> _Task_:
Retype only the lines below from the one with "This screenshot has width=1109, height=947." to the one with "Task: Expand the", inclusive, skipping every image.

Dataset extract START

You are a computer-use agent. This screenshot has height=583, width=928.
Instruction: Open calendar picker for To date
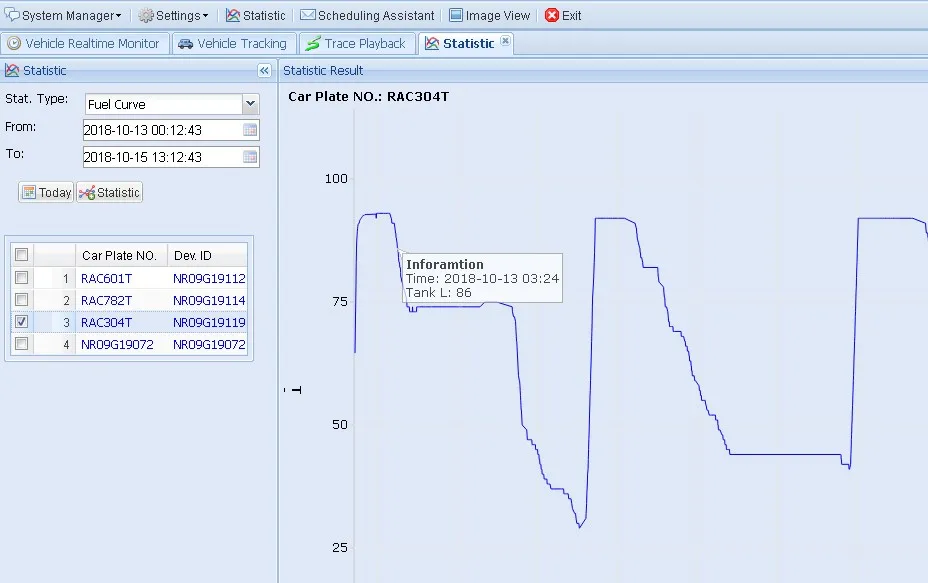pos(250,157)
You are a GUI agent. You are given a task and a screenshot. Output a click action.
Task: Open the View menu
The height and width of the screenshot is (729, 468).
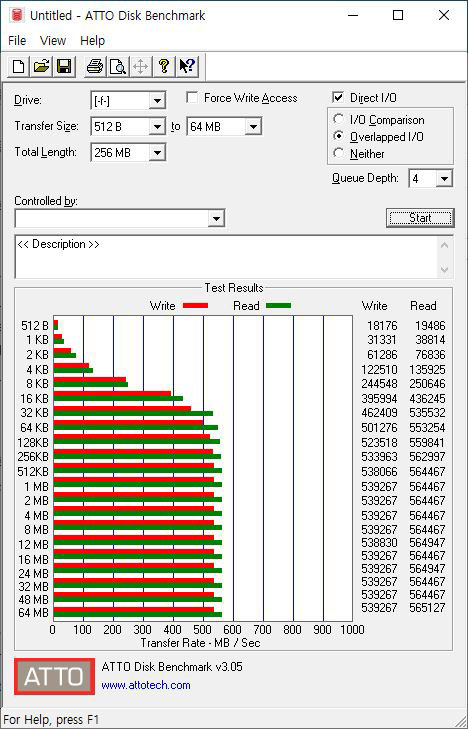[x=53, y=40]
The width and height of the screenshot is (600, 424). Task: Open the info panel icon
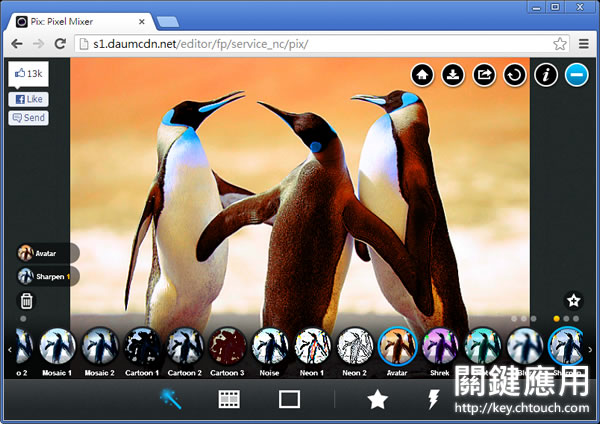(x=546, y=74)
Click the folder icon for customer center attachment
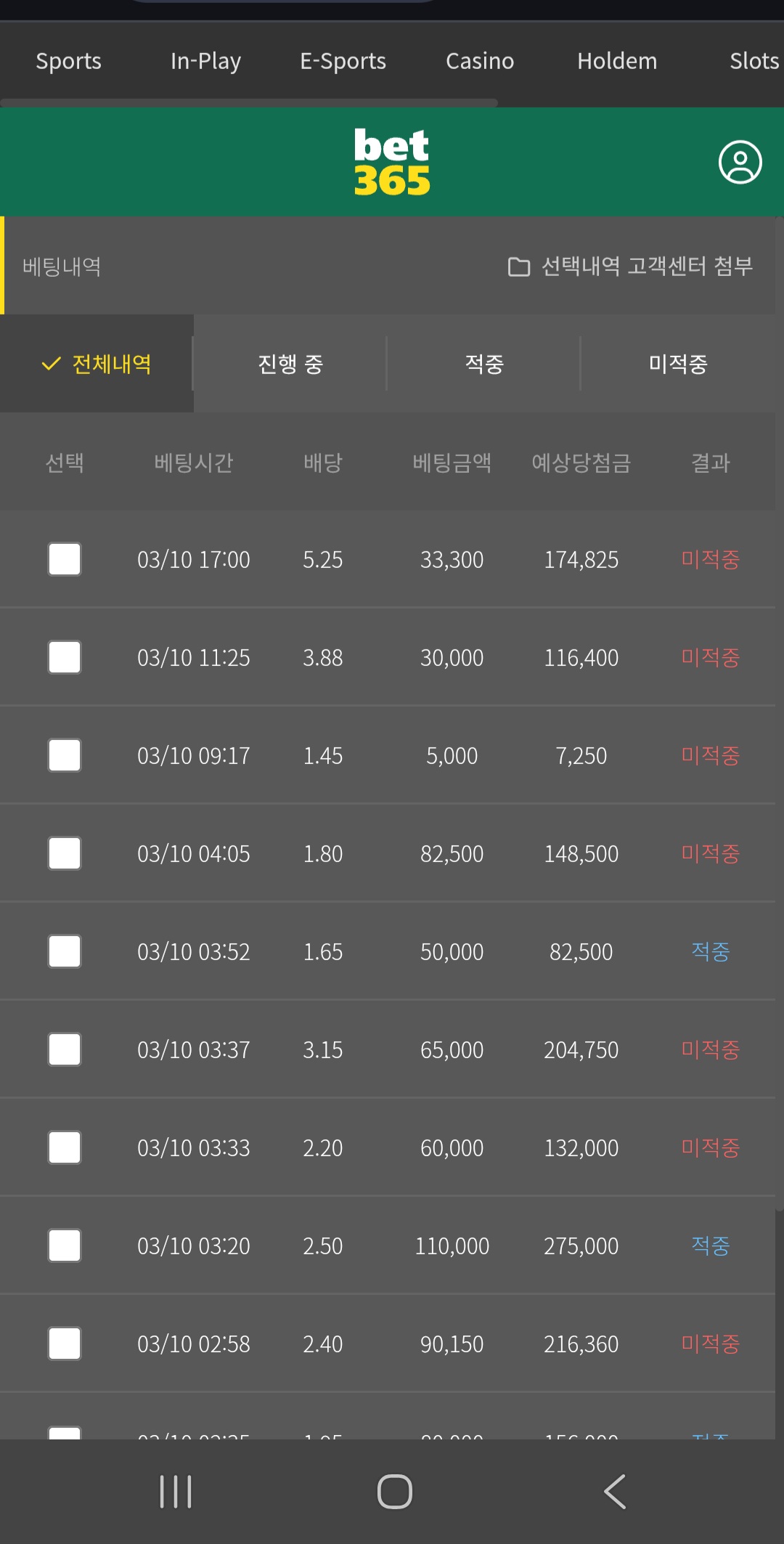This screenshot has width=784, height=1544. click(x=518, y=267)
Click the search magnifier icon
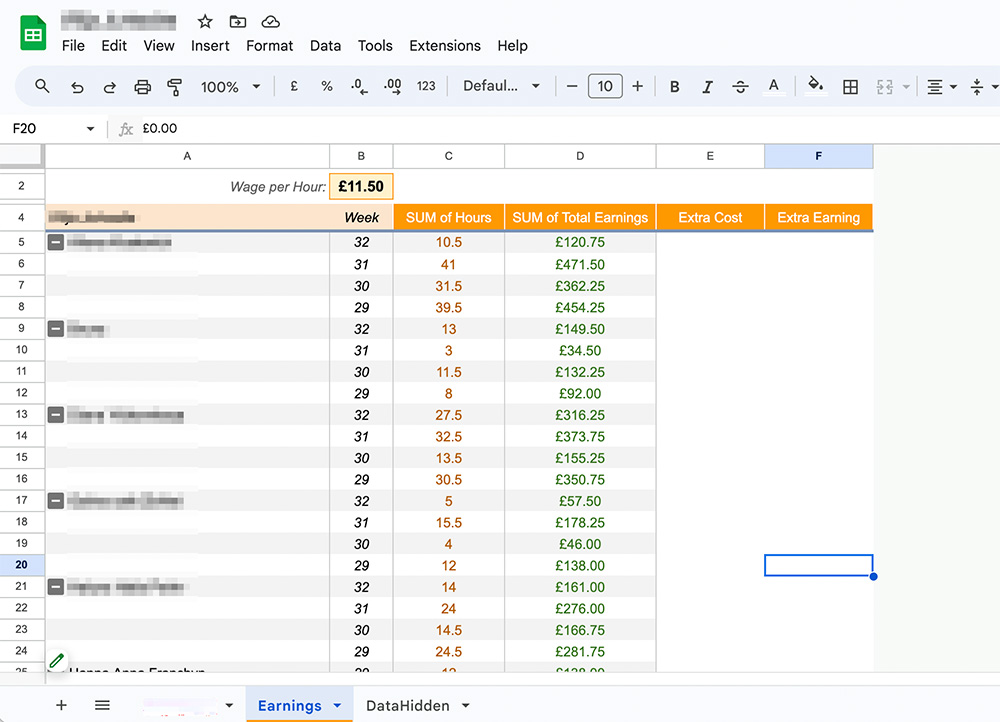 (42, 87)
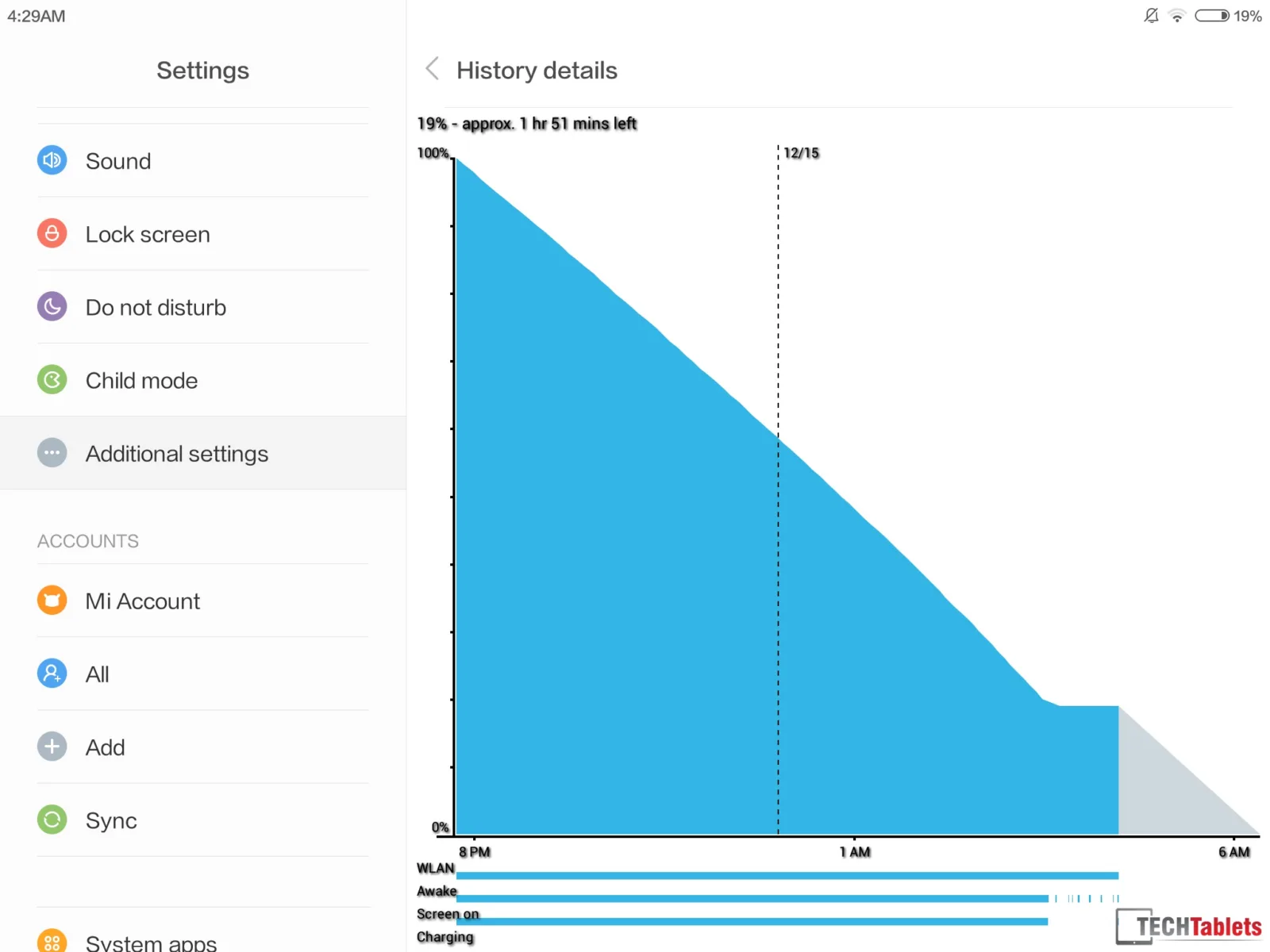Go back using the History details arrow

[x=432, y=69]
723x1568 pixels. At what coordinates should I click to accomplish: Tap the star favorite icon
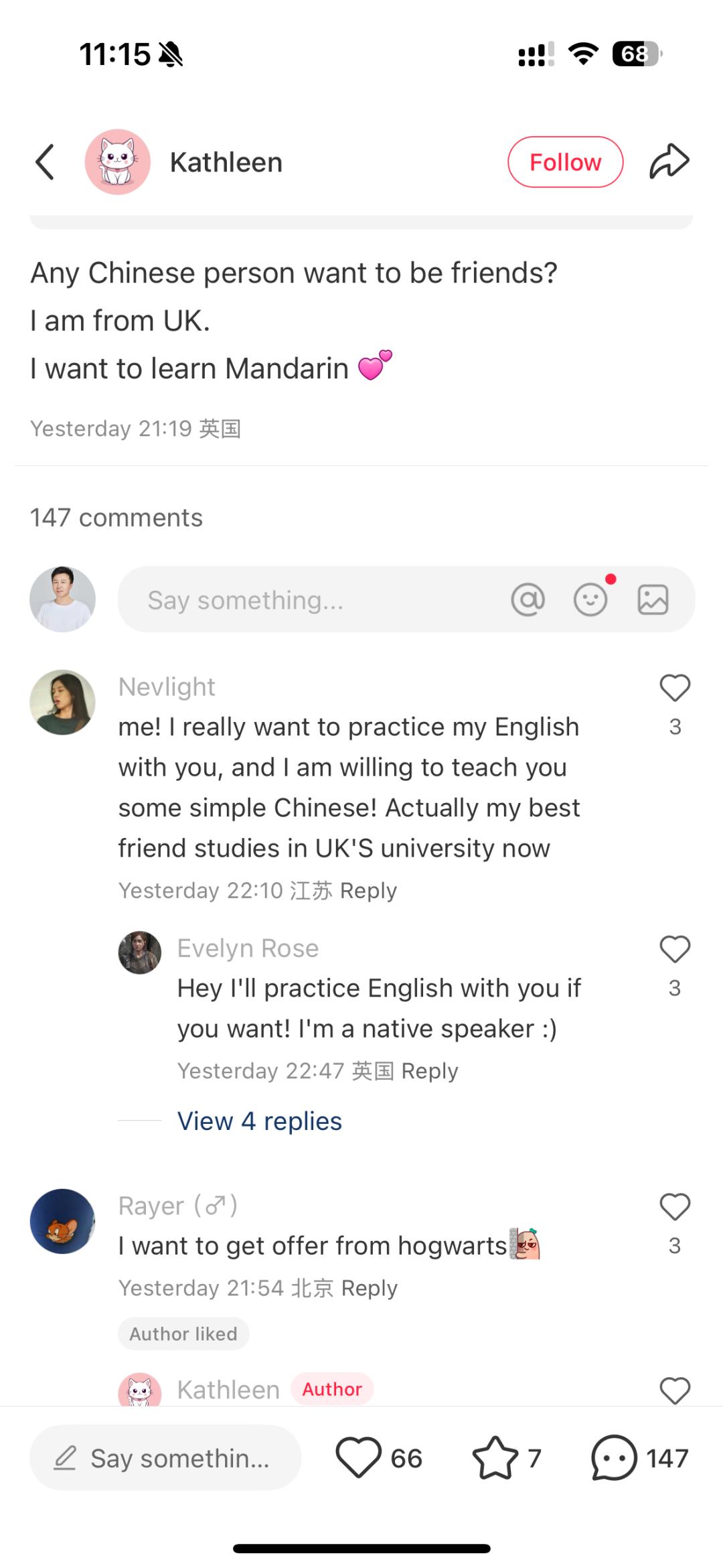pyautogui.click(x=495, y=1457)
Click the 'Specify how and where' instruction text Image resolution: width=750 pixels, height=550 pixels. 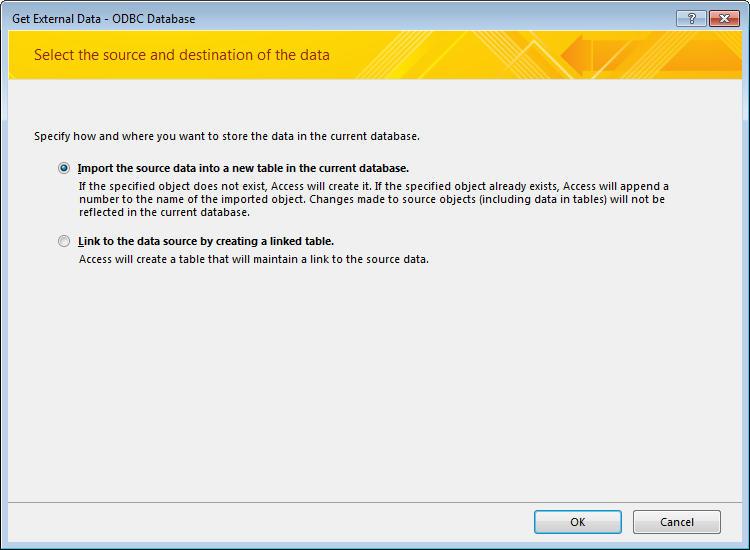(227, 136)
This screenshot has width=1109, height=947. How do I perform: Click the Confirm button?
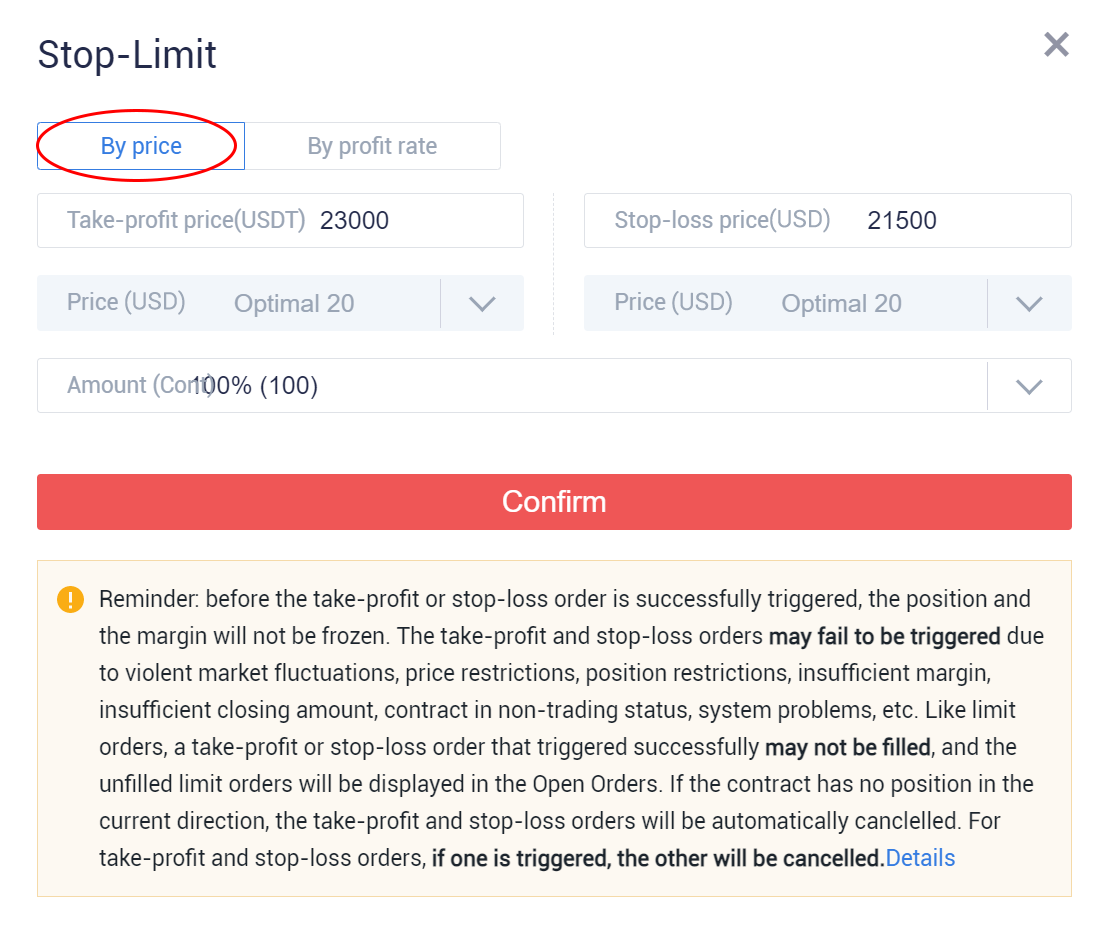[x=554, y=502]
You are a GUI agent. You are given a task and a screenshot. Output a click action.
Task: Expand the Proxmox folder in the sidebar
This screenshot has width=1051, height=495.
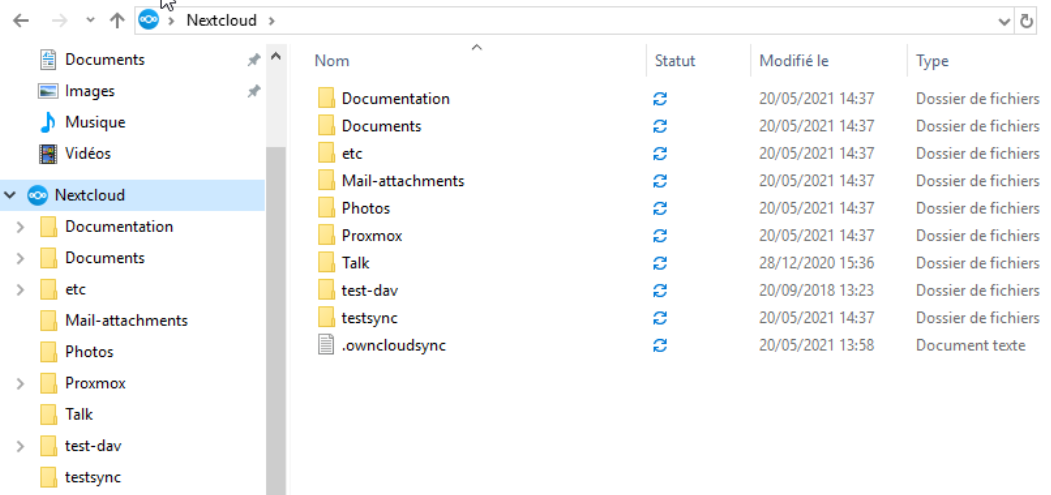coord(20,383)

Dataset extract END

> _Reply to the exercise_:
This screenshot has width=1109, height=947. How do I perform: Click the Confirm button?
[x=554, y=502]
You are a GUI agent. You are given a task and a screenshot. Output a click action.
Task: Expand the Proxmox folder in the sidebar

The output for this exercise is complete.